Well, anyone who takes one out for a spin ;-)… Fiats are much loved in Germany, see all the owners’ clubs. They handle the Autobahn with no trouble, and are great to park in our cramped old cities. And they get super mileage. Let it be! [fiat]

Nuovo Doblo? Qubo?

Why, oh why, would an Italian company want to get in bed with the mob?

No difference between being told what to make by La Costa Nostra and the Zero Carbon Footprint gang who will be installed by the President.

For the sake of Fiat, I hope the deal fails.

" Why, oh why, would an Italian company want to get in bed with the mob?

No difference between being told what to make by La Costa Nostra and the Zero Carbon Footprint gang who will be installed by the President.

For the sake of Fiat, I hope the deal fails."

What in the world are you talking about?

Apparently shatto was engaging in a bit of commentary expressing a lack of belief that we have either air pollution problems or impending fuel shortages on this planet. At least he did not tell us–as one grossly overweight drug addict recently did–that he hopes the president fails.

I lived in Switzerland in the mid-80’s (I was a mechanic at a BMW dealer). I found that most people liked the FIAT, even back then. What I keep wondering is what kind of secret could FIAT reveal to Chrysler? It has to be something Chrysler hasn’t already dicovered and forgotten.

I think that there are a lot of things that Chrysler once knew, but has apparently forgotten. Remember the Torqueflite transmission? Those units were about as close to bullet-proof as an automatic transmission can be. Why is it that they could make such a great transmission as long as 50 years ago, but the transmissions that they designed and built over the past 10 years or so have proven to be among the most trouble-prone in the industry?

Years ago, you could buy a Dodge Dart or a Plymouth Valiant that had few problems during its lifetime. Compare their trouble rate to a Neon or a PT Cruiser, or…God forbid…a Chrysler Sebring. Yes, I know that the more modern designs are much more complex than the old ones were, but if other car makers can manage to produce modern designs that are relatively trouble-free, why have so many of Chrysler’s designs been extemely trouble-prone in recent years?
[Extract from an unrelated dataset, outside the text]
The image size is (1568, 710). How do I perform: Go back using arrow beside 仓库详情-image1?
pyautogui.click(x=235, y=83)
Maybe FIAT can force Chrysler to refocus its attention on good design, development, and pre-production testing, so that the public is not subjected to the types of cars that have come off of Chrysler assembly lines in recent years.
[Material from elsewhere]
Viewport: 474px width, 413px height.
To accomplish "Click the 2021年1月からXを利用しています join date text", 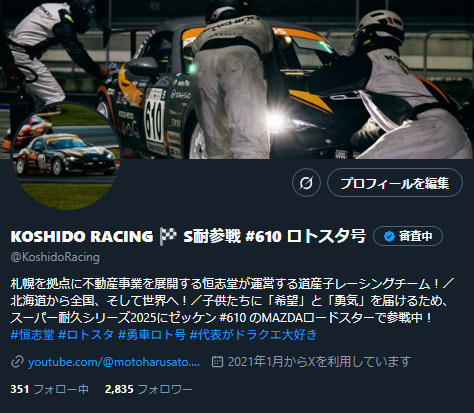I will click(319, 362).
Let’s get back to the basics, the merger is to allow Fiat and Chrysler to work together. Chrysler is in need of small engine and transmission capabilities of Fiat, Fiat is in need of a greater market penetration, Looks good on paper! And YES I would buy one.

Amen! (Subject, of course, to what products actually result from this marriage of convenience.)

If I am offered a recycled 300, or PT Cruiser, or Sebring, or…hell, if I am offered ANYTHING that Chrysler currently markets…I would not be interested. But, after an infusion of new technology, new designs, new oversight, and a new philosophy, I would be interested in taking a careful look at the NEW offerings.

Yes, probably some strange name like that!

All I can say is, this could get interesting. Fiat has some good Italian design style and Chrysler could use a little of that. Chrysler could also use the apparent business acumen that the modern day Fiat has.

It may not work out, the Mercedes thing sure didn’t, but Fiat corporate culture is surely different from Mercedes and may be a better fit. Only time will tell. I hope it works out, because that would mean some interesting new cars in the future.

Those mediocre models will be killed off, I’m sure. The Dodge Caliber especially would be a complete eyesore to any Italian.
Hope Fiat is more with it than Renault was when they bought AMC. Those Alliance models they produced were substandard in every respect. The Jeep ine was the only group worth saving when Chrysler bought them out.

The Fiat president will be the new chairman of Chrysler/Fiat, and he is counting the new CAFE standards demanding high mileage cars! Fiat has a whole stable of these, including very good diesels.

FIAT…Fix It Again Tony. The Chrysler dealers in this area are so bad that they can’t even fix Chrysler’s own vehicles. They’ll never be able to fix a Fiat. In my humble opinion…fagetaboudit!